EXERCISE TASK: Rewrite everything from the line containing "Click the red" down to the end of the listing below as a numbered list, leaving out any blank lines.

━━ RECORDS SHOWN

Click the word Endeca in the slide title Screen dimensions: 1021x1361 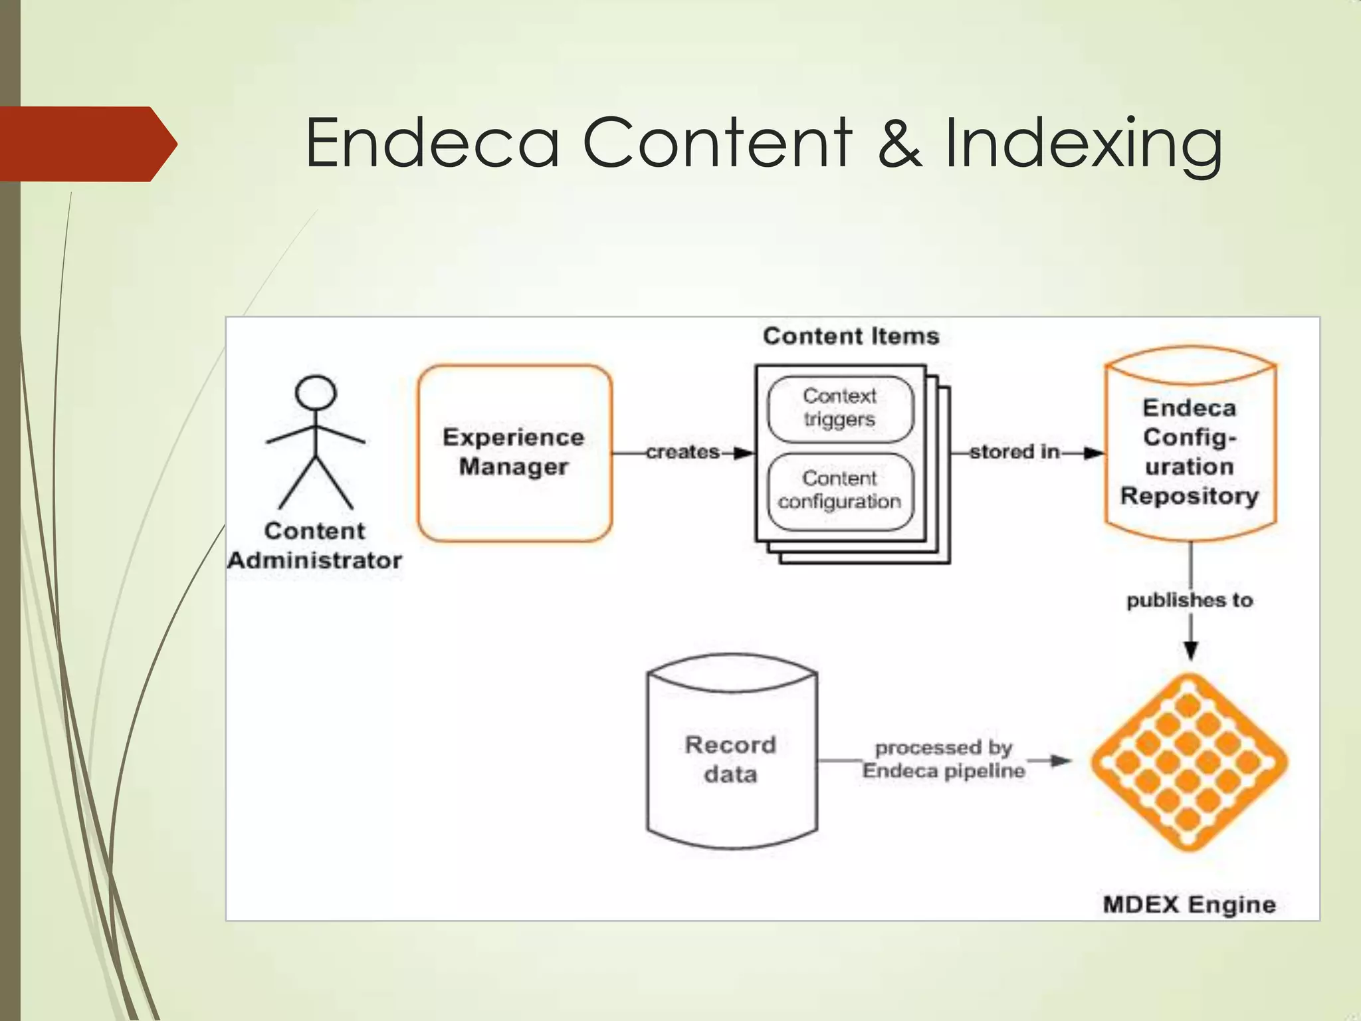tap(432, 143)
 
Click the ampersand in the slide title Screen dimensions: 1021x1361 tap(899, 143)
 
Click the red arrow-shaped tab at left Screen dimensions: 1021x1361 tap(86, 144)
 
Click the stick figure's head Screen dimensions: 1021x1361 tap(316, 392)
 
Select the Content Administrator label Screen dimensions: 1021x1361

━━━━

WRITTEN ANSWER:
1. Click the red arrow-shaped tab at left Screen dimensions: 1021x1361 tap(86, 144)
2. Click the stick figure's head Screen dimensions: 1021x1361 tap(316, 392)
3. Select the Content Administrator label Screen dimensions: 1021x1361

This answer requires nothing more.